▶ [DESCRIPTION OF THE TASK]:
Copy the items word for word, starting at the line that contains "You are a computer-use" and stopping after the line that contains "Looking at the screenshot, I should [75, 107].".

▶ [RECORDS PROVIDED]:
%%

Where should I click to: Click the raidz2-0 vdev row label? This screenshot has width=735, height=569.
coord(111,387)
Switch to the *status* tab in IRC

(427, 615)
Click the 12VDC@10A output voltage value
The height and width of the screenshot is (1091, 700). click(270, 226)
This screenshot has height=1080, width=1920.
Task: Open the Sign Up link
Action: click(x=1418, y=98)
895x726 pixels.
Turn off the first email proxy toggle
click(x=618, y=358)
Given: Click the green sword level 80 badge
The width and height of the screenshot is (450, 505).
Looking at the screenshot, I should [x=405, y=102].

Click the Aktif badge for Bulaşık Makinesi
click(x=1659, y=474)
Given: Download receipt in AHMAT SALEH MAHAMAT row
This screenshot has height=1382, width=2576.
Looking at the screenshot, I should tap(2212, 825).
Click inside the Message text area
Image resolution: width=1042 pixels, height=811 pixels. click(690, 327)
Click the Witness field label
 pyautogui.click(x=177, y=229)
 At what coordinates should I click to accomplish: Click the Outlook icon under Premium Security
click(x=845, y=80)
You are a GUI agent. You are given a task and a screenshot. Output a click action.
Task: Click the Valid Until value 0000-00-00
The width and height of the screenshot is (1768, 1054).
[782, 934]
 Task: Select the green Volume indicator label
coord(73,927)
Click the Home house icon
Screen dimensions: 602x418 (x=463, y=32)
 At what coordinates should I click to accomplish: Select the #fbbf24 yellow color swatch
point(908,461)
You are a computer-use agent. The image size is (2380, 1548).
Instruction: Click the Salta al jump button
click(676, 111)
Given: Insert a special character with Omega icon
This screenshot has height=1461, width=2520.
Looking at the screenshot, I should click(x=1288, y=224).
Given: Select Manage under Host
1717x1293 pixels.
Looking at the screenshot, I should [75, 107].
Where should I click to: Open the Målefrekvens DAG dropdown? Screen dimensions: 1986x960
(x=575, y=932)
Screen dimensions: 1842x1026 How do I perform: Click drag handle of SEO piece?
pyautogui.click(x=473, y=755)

%%

▶ [TASK RESPONSE]:
You are a computer-use agent. The image size is (2380, 1548).
Instruction: Click the Salta al jump button
click(676, 111)
Given: Insert a special character with Omega icon
This screenshot has height=1461, width=2520.
Looking at the screenshot, I should click(x=1288, y=224).
Given: Select Manage under Host
1717x1293 pixels.
Looking at the screenshot, I should [75, 107].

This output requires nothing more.